# Forum > News > Art & Graphic Design >  Guide to WoW Signatures (with renders! :O)

## Minimized

Tbh, the title should've been "WoW Signature+Render tutorial"
About 20 images here, so it'll take some time to load, i guess... Enjoy!
You'll need some basic WoW model viewer and Photoshop knowledge to do this:
First of all, make a character/creature/whatever you want to render in WoW Model Viewer. I choose to make a Nightelf. Make sure Hair/Ears/Beard ain't poking holes in blizzard's nice models.

Oh teh noez! The twirly particles will screw up the render!
Well, fear not, because there is a solution;
First off, open View>Show Model Control as such:

Easy enough?
next, you'll see that it says nightelffemale.m2 in the top box. Well, go ahead and change it to whatever gear part you want to remove particles on. Then unmark "particles".

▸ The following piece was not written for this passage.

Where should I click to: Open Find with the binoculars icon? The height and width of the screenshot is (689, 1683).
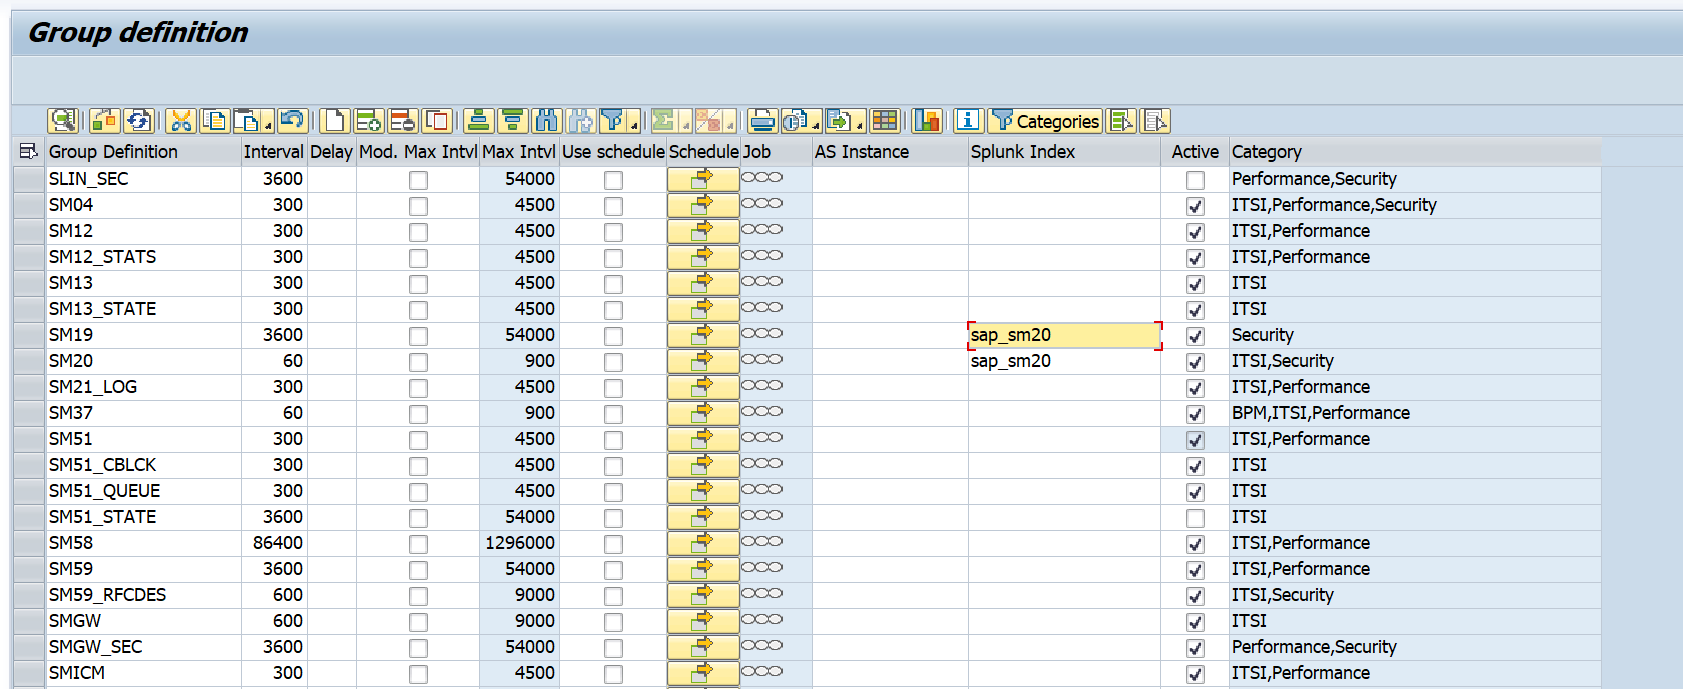tap(546, 121)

There you go  :Smile:  Rinse and repeat for shoulders/weapons, etc. Make sure that when you're done turning of Particles, switch back to nightelffemale.m2, otherwise you'll control the animations of the weapon/armor piece you edited.
Anyways: now for the rendering part;
Make sure you have the animation you want to use, and pause it. Then File>Save Screenshot
Save it as anything you want. I use the file format .bmp, because I don't really give a shit. Make sure it's saved.
Now, for the SPECIAL part! :O
Instead of closing down Model viewer, do this:
Put on "Mask" with View>Show Mask
Everything will turn black and white.
Then, press Lightning>Use Ambient Light
Voila! A perfect Black and white mask of your image!  :Big Grin:  Go ahead and save it as Anything you wantMASK.bmp
Now Photoshop
Open the file you saved first (Not the mask!)

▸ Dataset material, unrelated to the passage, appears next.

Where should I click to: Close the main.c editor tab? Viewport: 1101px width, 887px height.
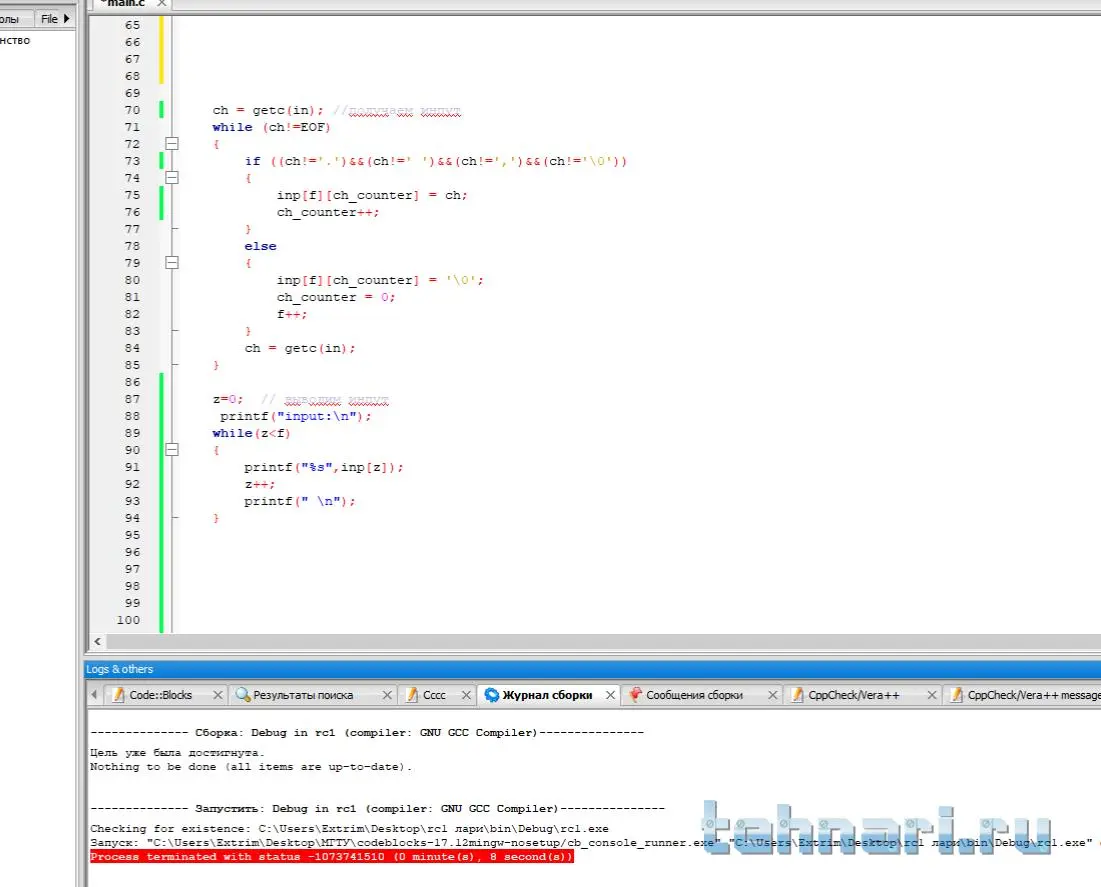[160, 4]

Then do File>Place... And select the mask image. You should end up with something like this:

Make sure everything is alright (that the images are the same, aligned, etc.) and choose your magic wand tool. Select the mask layer, and magic wand the black parts. Make sure Contigous is deselected.
Now, hide the Mask layer, and double click on the bottom layer to level it from Background, thus allowing it to have transparent sections.

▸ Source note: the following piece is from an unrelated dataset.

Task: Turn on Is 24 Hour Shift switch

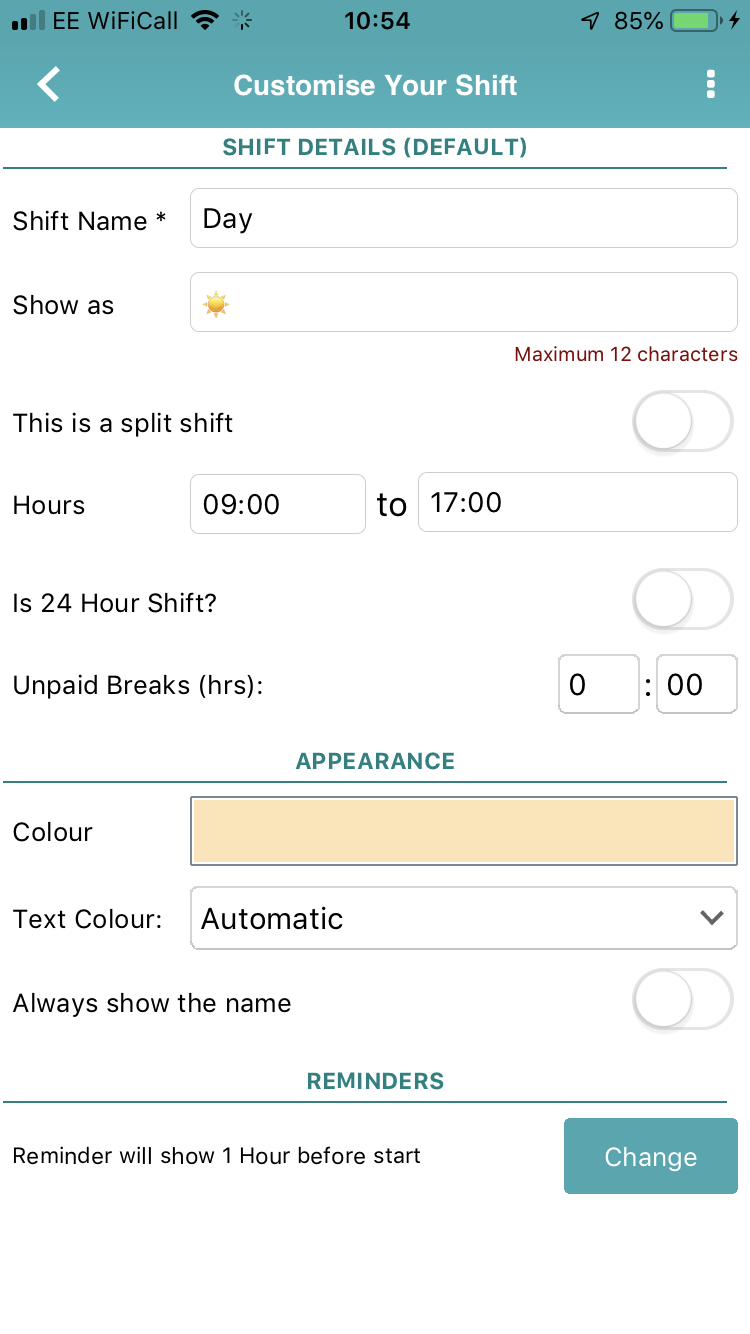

Now, hit Delete, and you get a pretty much perfect render.

Okay, Signature making part. I'll actually submit this part, while I continue with the signature part. Which will be big.

----------


## Minimized

First of all: make a new file. Photoshop, ofcourse  :Smile: 

Next, drag your render over to the new image.


...and resize...

I'm gonna make a simple background, with a gradient and a pattern overlay, but you can do w/e you want.


Layer styles are always nice :P


Added a pattern...

And text... With layer styles!


Here I lowered the Fill opacity to 0%... Gives a nice effect with the layer effects "Stroke" and "Inner glow"

After some Final touches. I know it's not anything special, but, here you go:

----------


## Tinky

Wow! Alot of help, +Rep awsome!

----------


## Minimized

Thank you  :Smile:

----------


## Mesmoras

This guide absolutely amazing. I mean it took me an hour or two to fully understand photoshop, but it was worth it  :Wink:  +rep

How do i turn it into a file that can be used as a signature?

----------


## Minimized

When you save it, press "Save as...", write the name you want to save it as, and then change the file type (click on the box where it says "Photoshop PSD" or something) to .jpg, or .png , or something. Hope that helps.

----------


## Mesmoras

Thanks it worked now  :Smile:

----------


## EcHoEs

How do i resize picture? :O

----------


## Phase228

Image>image size
or Edit>Transform>scale
and great guide minimized very very good

----------


## Obama

gooooood job

----------


## Pimpin_N0ob

Now all I need is Photoshop...

----------


## Minimized

Thanks for all the positive responses  :Big Grin: 
I'm formating my computer atm, but when I get back, I might just start making a slightly more advanced tutorial...  :Smile:

----------


## Lethi

Hey, great tutorial! =D

Can you explain how to add the texture, though?

----------


## Minimized

Well... to add a texture, just drag the texture file/image/w/e into photoshop, onto the signature.... Then mess around with it. delete the borders, change it's colors, etc. I like the smudge tool with scattering and maxed out shape dynamics  :Smile:  gives a nice effect, if used properly.

----------


## Trucido

Cool tutorial Mate!

----------


## thomas1994

woow!! great!!

----------


## Lethi

> Well... to add a texture, just drag the texture file/image/w/e into photoshop, onto the signature.... Then mess around with it. delete the borders, change it's colors, etc. I like the smudge tool with scattering and maxed out shape dynamics  gives a nice effect, if used properly.


Sorry, I meant the pattern used in the tutorial. The line effect on the color.

----------


## Minimized

Oh, it's a gradient... Sec, I'll get a screenie of how it looks like...

It's a dark blue, followed by a slightly lighter blue, right next to a light blue... As you might be able to see :P Experiment a bit with gradients!  :Smile:  It's a pretty easy way to make nice backgrounds.

----------


## BenP123

i would so have a pwnzor sig and + rep you but i dont have photoshop or wowmobel viewer, ha

----------


## permamma

Thanks mate ,just and down and took an hour to learn photoshop, done my first sig now thanks to you!  :Big Grin:

----------


## scottmiller

Wow, Now i can Finally make Sigs!!!!!!!! +Rep

----------


## GoombaMan

Bumpity Bump bump

----------


## Koest

Great tut! +rep :P

----------


## Spurven

awesome, helped me alot + rep for you  :Smile:

----------


## Spurven

i use Photoshop CS3, but i can't seem to find the Magic wand, i don't got it on my i toolbar, i use extended version as you do. is there any key combinations that will enable magic wand?  :Smile:  (as i saw my previous post, then i used Photoshop CS2 : ))

----------